Si facevano perché ci si aggrappava a ogni tenue legame con la propria casa.
Cielo Blu era diverso. Non era un legame con la propria casa. Ma una voce che aveva raggiunto Tanner attraverso chilometri di oceano solitario e che adesso si trovava proprio lì.
Era comunque destino.
Magari lo era in un senso ancora più profondo poiché non era forse vero che Tanner aveva immaginato quel momento? Non lo avevano fatto tutti?
«Se mai dovessi incontrare uno di quei tizi,» aveva detto Caruso centinaia di volte, «mi piacerebbe stringergli la mano.»
Ma era Cielo Blu quello a cui Tanner aveva pensato più di ogni altro. Quell’accento mutevole. Quella voce che sembrava più giovane delle altre. Il senso dell’umorismo che nemmeno una gracchiante connessione radiofonica riusciva a nascondere del tutto.

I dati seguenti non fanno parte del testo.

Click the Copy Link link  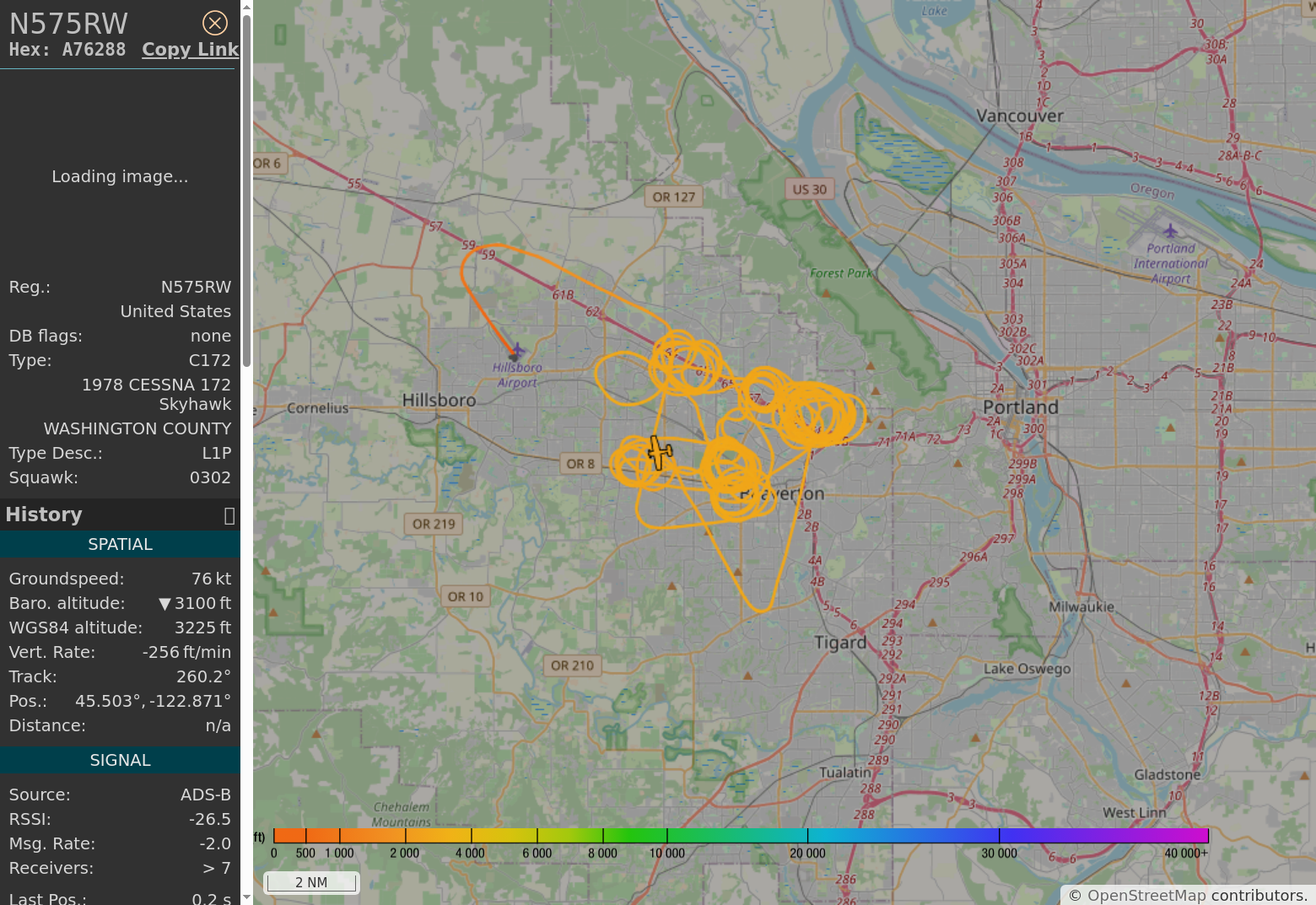[190, 50]
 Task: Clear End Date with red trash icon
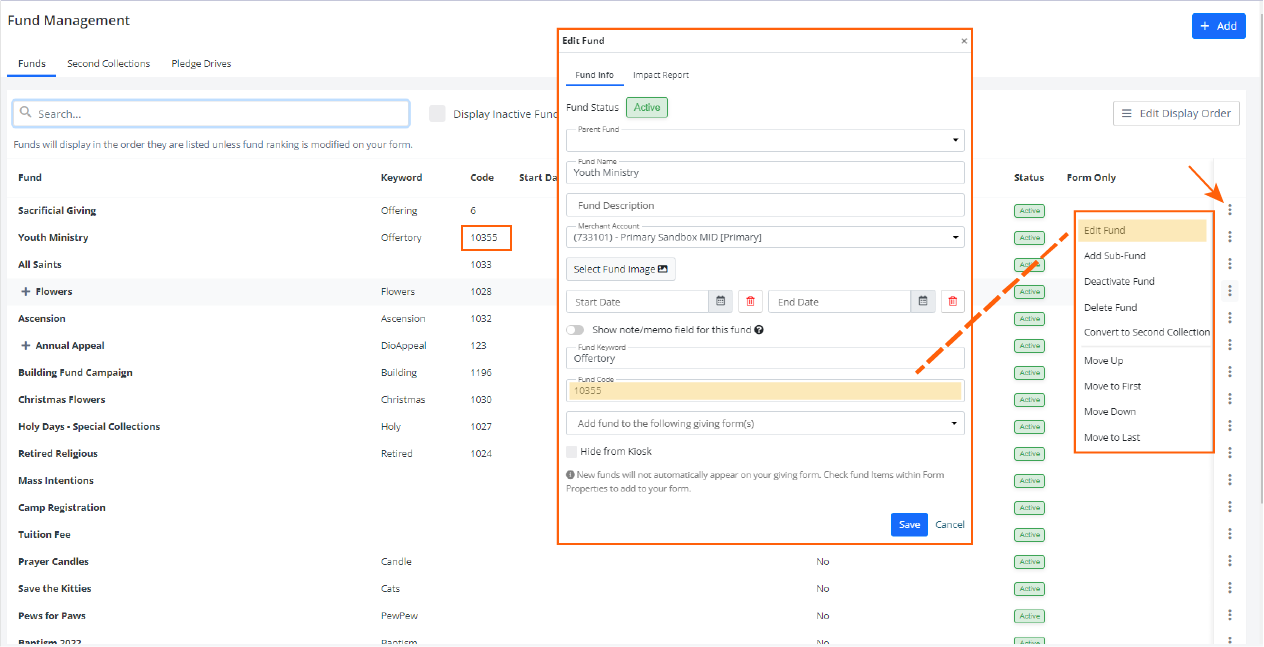pos(952,301)
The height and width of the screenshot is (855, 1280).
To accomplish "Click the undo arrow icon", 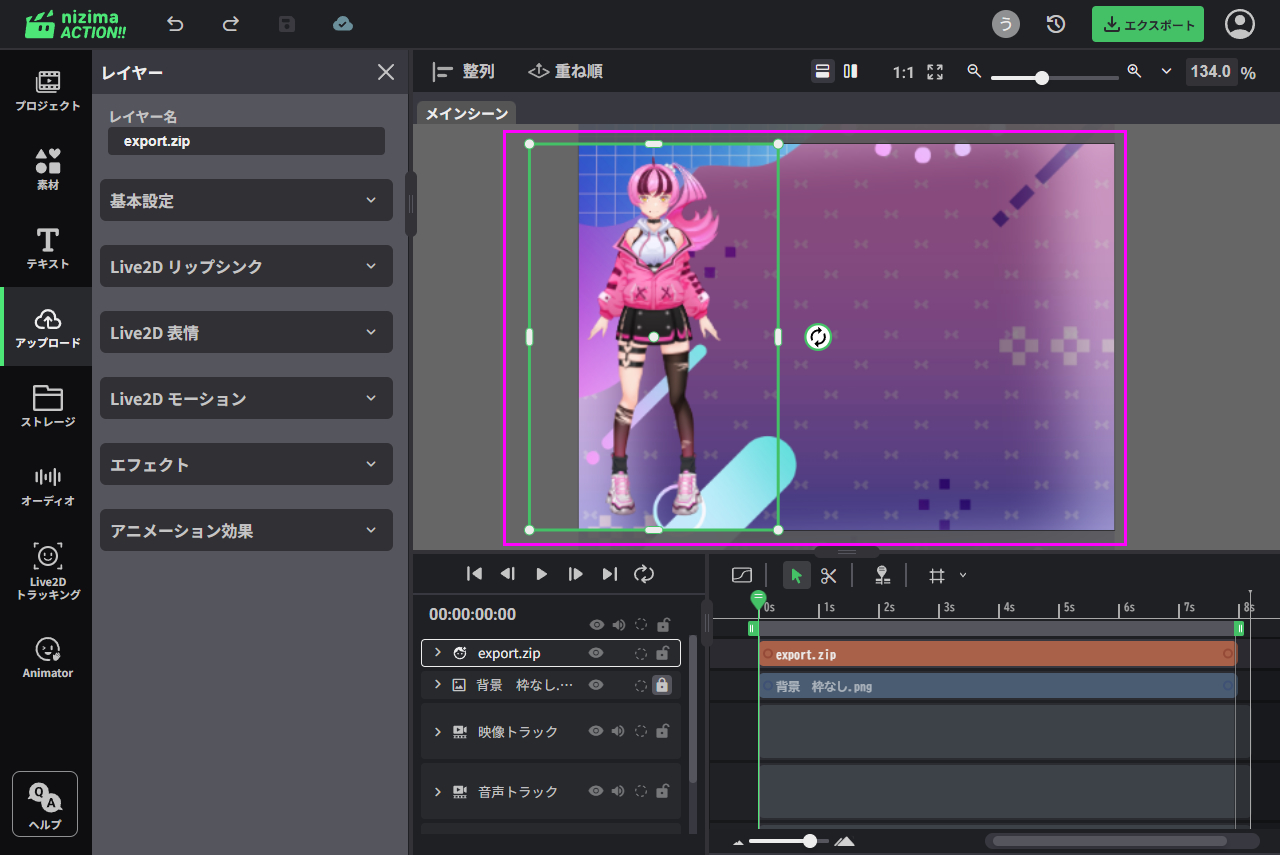I will (x=176, y=24).
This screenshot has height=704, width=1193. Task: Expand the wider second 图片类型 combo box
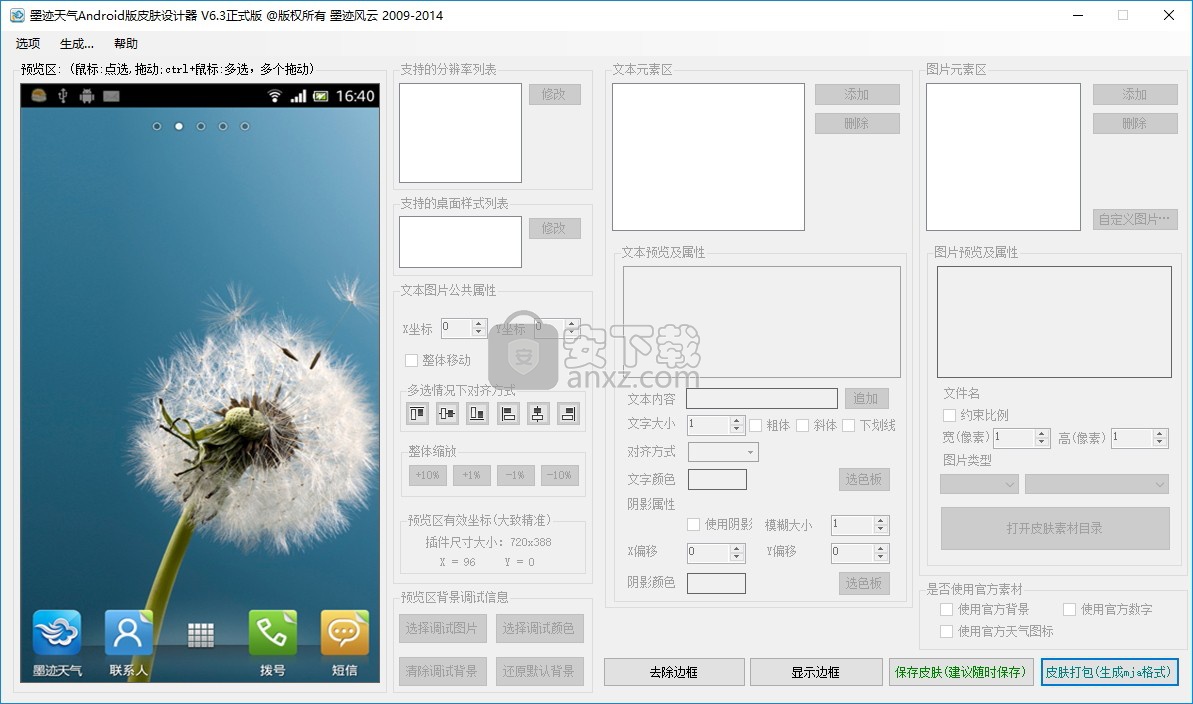[x=1096, y=484]
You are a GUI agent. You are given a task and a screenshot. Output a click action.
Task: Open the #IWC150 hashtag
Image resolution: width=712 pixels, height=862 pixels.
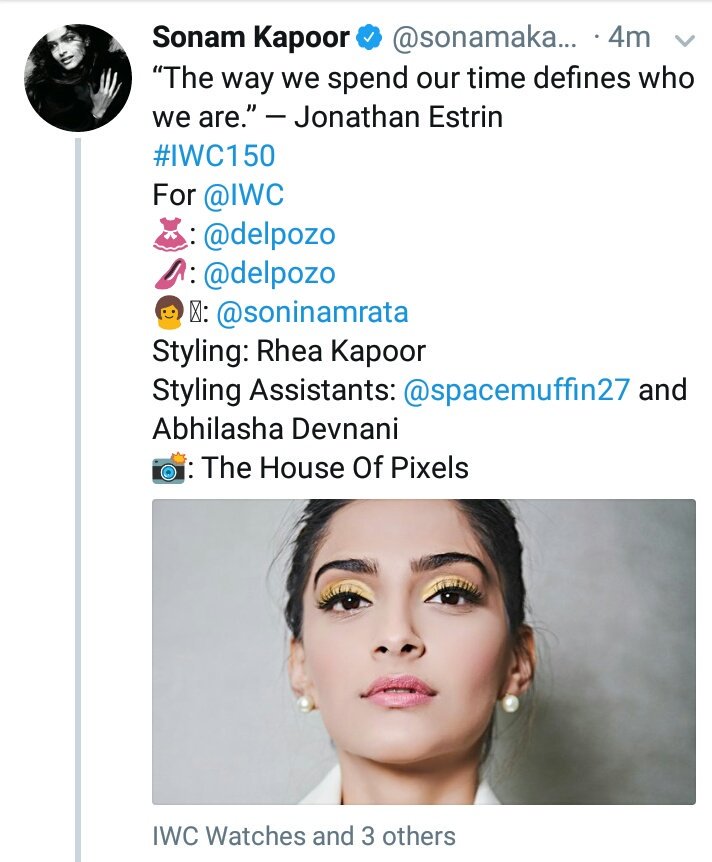pos(213,156)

L’uomo aveva notato il suo sguardo e aveva chiuso la bocca. Lo stava fissando con attenzione mentre Tanner si avvicinava.
Era tanto giovane quanto Tanner aveva immaginato. Forse sui venticinque anni, non di più. Era attraente, sul metro e settanta, con un viso gradevole e i capelli castani schiariti dal sole. Erano tagliati corti sulla nuca e le tempie, ma più lunghi sulla testa, un taglio da civile, piuttosto che da militare. I suoi occhi erano dello stesso colore del Pacifico all’alba.
«Mi dispiace interrompere,» disse Tanner allungando una mano, «sono il capitano John Tanner. E lei è Cielo Blu.»
Il giovane esitò prima di stringergli la mano.
«Vorrei davvero offrirle una birra,» disse Tanner.
L’uomo sorrise. «Sì, mi farebbe piacere.»